* About this task *
Transcribe each record below character for character.

* Material provided *
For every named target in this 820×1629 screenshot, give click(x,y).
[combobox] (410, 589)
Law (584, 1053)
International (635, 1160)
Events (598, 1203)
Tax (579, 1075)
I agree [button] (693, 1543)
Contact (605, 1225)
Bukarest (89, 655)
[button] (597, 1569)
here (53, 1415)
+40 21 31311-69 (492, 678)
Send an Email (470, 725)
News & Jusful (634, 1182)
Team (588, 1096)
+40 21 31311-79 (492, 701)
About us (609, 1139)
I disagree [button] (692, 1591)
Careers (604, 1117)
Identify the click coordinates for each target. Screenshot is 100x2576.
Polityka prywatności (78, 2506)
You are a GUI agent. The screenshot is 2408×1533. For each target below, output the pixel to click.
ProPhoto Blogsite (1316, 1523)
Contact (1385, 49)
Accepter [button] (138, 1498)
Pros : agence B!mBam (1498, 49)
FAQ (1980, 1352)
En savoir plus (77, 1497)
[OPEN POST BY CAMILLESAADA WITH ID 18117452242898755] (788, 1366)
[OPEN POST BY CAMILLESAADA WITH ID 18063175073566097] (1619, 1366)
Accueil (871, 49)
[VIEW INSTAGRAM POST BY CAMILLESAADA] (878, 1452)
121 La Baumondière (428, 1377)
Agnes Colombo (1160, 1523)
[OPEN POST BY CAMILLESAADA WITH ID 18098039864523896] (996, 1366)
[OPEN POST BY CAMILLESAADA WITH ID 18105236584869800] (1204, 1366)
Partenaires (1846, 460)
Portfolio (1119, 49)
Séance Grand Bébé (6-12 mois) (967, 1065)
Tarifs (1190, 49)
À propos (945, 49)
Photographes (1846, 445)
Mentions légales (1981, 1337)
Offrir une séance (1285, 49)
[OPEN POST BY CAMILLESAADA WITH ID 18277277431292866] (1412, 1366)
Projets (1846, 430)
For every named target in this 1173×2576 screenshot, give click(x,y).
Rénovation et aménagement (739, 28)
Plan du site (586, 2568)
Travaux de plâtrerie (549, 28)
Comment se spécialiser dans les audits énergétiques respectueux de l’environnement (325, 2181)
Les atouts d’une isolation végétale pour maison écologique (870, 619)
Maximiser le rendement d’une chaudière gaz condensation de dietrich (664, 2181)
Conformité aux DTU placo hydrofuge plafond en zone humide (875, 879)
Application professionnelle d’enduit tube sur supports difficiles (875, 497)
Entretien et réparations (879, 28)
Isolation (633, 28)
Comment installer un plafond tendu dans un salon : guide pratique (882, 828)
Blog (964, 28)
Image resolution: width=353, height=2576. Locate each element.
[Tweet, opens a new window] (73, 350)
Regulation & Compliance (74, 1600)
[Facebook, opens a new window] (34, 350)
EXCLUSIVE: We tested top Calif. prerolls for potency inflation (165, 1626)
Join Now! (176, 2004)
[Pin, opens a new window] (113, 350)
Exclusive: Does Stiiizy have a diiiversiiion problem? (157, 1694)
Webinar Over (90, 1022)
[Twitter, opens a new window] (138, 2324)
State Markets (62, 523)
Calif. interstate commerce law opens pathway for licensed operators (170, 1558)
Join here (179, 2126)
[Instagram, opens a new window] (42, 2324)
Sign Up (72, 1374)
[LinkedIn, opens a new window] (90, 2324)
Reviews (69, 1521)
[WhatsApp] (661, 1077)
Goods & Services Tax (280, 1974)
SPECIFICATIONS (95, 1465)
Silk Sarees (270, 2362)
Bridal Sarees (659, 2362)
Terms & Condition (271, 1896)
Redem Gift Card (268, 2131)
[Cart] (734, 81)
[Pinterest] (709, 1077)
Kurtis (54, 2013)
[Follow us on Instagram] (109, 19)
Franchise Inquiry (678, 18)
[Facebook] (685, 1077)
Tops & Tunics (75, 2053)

* Answer space *
For every named target in this 820×1629 screenshot, give click(x,y).
[combobox] (410, 589)
Law (584, 1053)
International (635, 1160)
Events (598, 1203)
Tax (579, 1075)
I agree [button] (693, 1543)
Contact (605, 1225)
Bukarest (89, 655)
[button] (597, 1569)
here (53, 1415)
+40 21 31311-69 (492, 678)
Send an Email (470, 725)
News & Jusful (634, 1182)
Team (588, 1096)
+40 21 31311-79 (492, 701)
About us (609, 1139)
I disagree [button] (692, 1591)
Careers (604, 1117)
Identify the click coordinates for each target. Screenshot is 100x2576.
Polityka prywatności (78, 2506)
You are a GUI agent. The screenshot is 2408×1533. For each target below, output the pixel to click.
ProPhoto Blogsite (1316, 1523)
Contact (1385, 49)
Accepter [button] (138, 1498)
Pros : agence B!mBam (1498, 49)
FAQ (1980, 1352)
En savoir plus (77, 1497)
[OPEN POST BY CAMILLESAADA WITH ID 18117452242898755] (788, 1366)
[OPEN POST BY CAMILLESAADA WITH ID 18063175073566097] (1619, 1366)
Accueil (871, 49)
[VIEW INSTAGRAM POST BY CAMILLESAADA] (878, 1452)
121 La Baumondière (428, 1377)
Agnes Colombo (1160, 1523)
[OPEN POST BY CAMILLESAADA WITH ID 18098039864523896] (996, 1366)
[OPEN POST BY CAMILLESAADA WITH ID 18105236584869800] (1204, 1366)
Partenaires (1846, 460)
Portfolio (1119, 49)
Séance Grand Bébé (6-12 mois) (967, 1065)
Tarifs (1190, 49)
À propos (945, 49)
Photographes (1846, 445)
Mentions légales (1981, 1337)
Offrir une séance (1285, 49)
[OPEN POST BY CAMILLESAADA WITH ID 18277277431292866] (1412, 1366)
Projets (1846, 430)
For every named target in this 1173×2576 screenshot, give click(x,y).
Rénovation et aménagement (739, 28)
Plan du site (586, 2568)
Travaux de plâtrerie (549, 28)
Comment se spécialiser dans les audits énergétiques respectueux de l’environnement (325, 2181)
Les atouts d’une isolation végétale pour maison écologique (870, 619)
Maximiser le rendement d’une chaudière gaz condensation de dietrich (664, 2181)
Conformité aux DTU placo hydrofuge plafond en zone humide (875, 879)
Application professionnelle d’enduit tube sur supports difficiles (875, 497)
Entretien et réparations (879, 28)
Isolation (633, 28)
Comment installer un plafond tendu dans un salon : guide pratique (882, 828)
Blog (964, 28)
Image resolution: width=353, height=2576. Locate each element.
[Tweet, opens a new window] (73, 350)
Regulation & Compliance (74, 1600)
[Facebook, opens a new window] (34, 350)
EXCLUSIVE: We tested top Calif. prerolls for potency inflation (165, 1626)
Join Now! (176, 2004)
[Pin, opens a new window] (113, 350)
Exclusive: Does Stiiizy have a diiiversiiion problem? (157, 1694)
Webinar Over (90, 1022)
[Twitter, opens a new window] (138, 2324)
State Markets (62, 523)
Calif. interstate commerce law opens pathway for licensed operators (170, 1558)
Join here (179, 2126)
[Instagram, opens a new window] (42, 2324)
Sign Up (72, 1374)
[LinkedIn, opens a new window] (90, 2324)
Reviews (69, 1521)
[WhatsApp] (661, 1077)
Goods & Services Tax (280, 1974)
SPECIFICATIONS (95, 1465)
Silk Sarees (270, 2362)
Bridal Sarees (659, 2362)
Terms & Condition (271, 1896)
Redem Gift Card (268, 2131)
[Cart] (734, 81)
[Pinterest] (709, 1077)
Kurtis (54, 2013)
[Follow us on Instagram] (109, 19)
Franchise Inquiry (678, 18)
[Facebook] (685, 1077)
Tops & Tunics (75, 2053)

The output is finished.